Walking Training Improves Systemic and Local Pathophysiological Processes in Intermittent Claudication

Objective This study examined the impact of submaximal walking training (WT) on local and systemic nitric oxide (NO) bioavailability, inflammation, and oxidative stress in patients with intermittent claudication (IC). Methods The study employed a randomised, controlled, parallel group design and was performed in a single centre.
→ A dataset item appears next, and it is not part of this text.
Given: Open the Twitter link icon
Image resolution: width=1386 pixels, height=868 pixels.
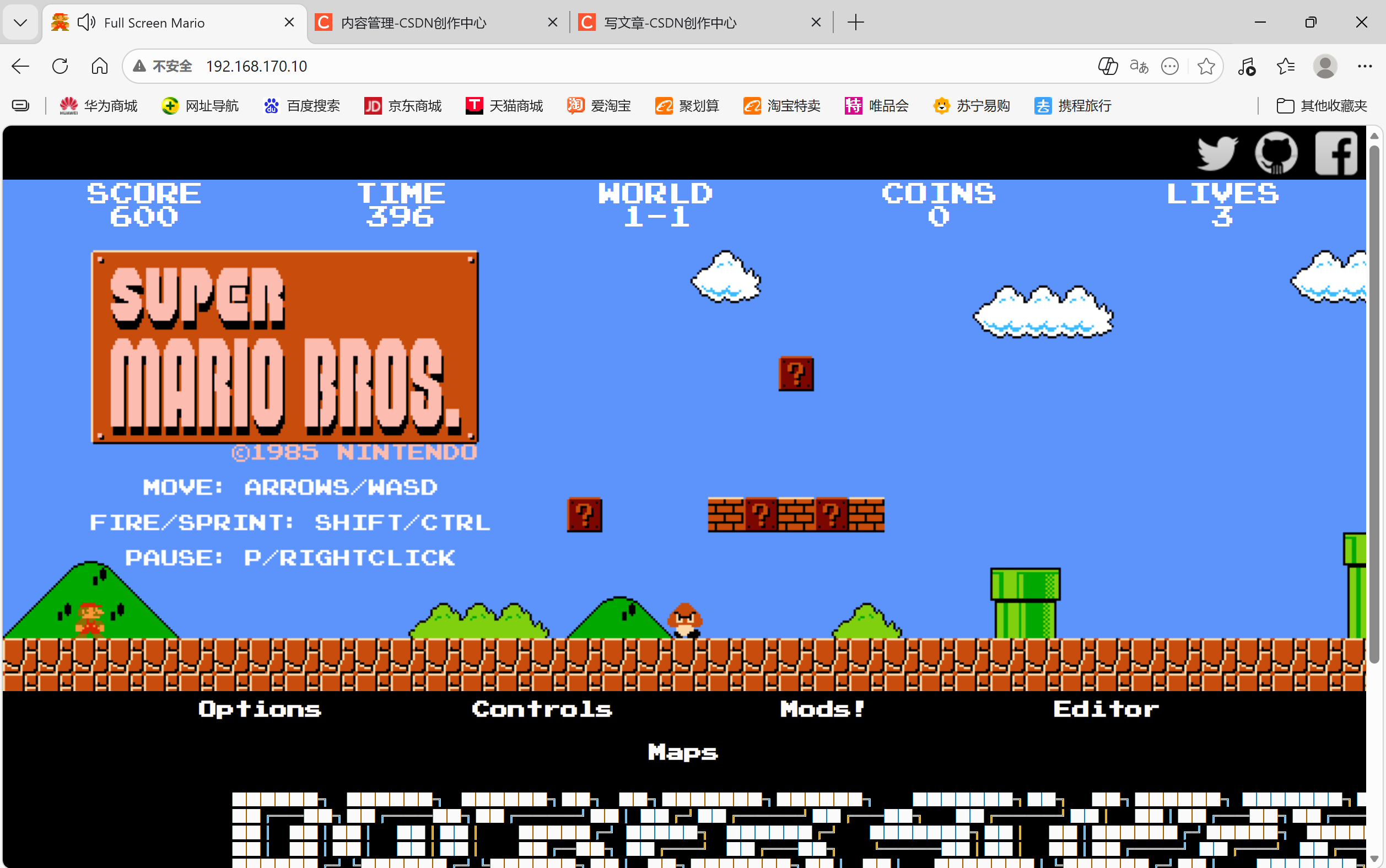Looking at the screenshot, I should [x=1217, y=153].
Thirty-two men with IC were randomly allocated to two groups: WT (n = 16, two sessions/week, 15 cycles of two minutes walking at an intensity corresponding to the heart rate obtained at the pain threshold interspersed by two minutes of upright rest) and control (CO, n = 16, two sessions/week, 30 minutes of stretching). NO bioavailability (blood NO and muscle nitric oxide synthase [eNOS]), redox homeostasis (catalase [CAT], superoxide dismutase [SOD], lipid peroxidation [LPO] measured in blood and muscle), and inflammation (interleukin-6 [IL-6], C-reactive protein [CRP], tumour necrosis factor α [TNF-α], intercellular adhesion molecules [ICAM], vascular adhesion molecules [VCAM] measured in blood and muscle) were assessed at baseline and after 12 weeks. Results WT statistically significantly increased blood NO, muscle eNOS, blood SOD and CAT, and muscle SOD and abolished the increase in circulating and muscle LPO observed in the CO group. WT decreased blood CRP, ICAM, and VCAM and muscle IL-6 and CRP and eliminated the increase in blood TNF-α and muscle TNF-α, ICAM and VCAM observed in the CO group. Conclusion WT at an intensity of pain threshold improved NO bioavailability and decreased systemic and local oxidative stress and inflammation in patients with IC. The proposed WT protocol provides physiological adaptations that may contribute to cardiovascular health in these patients.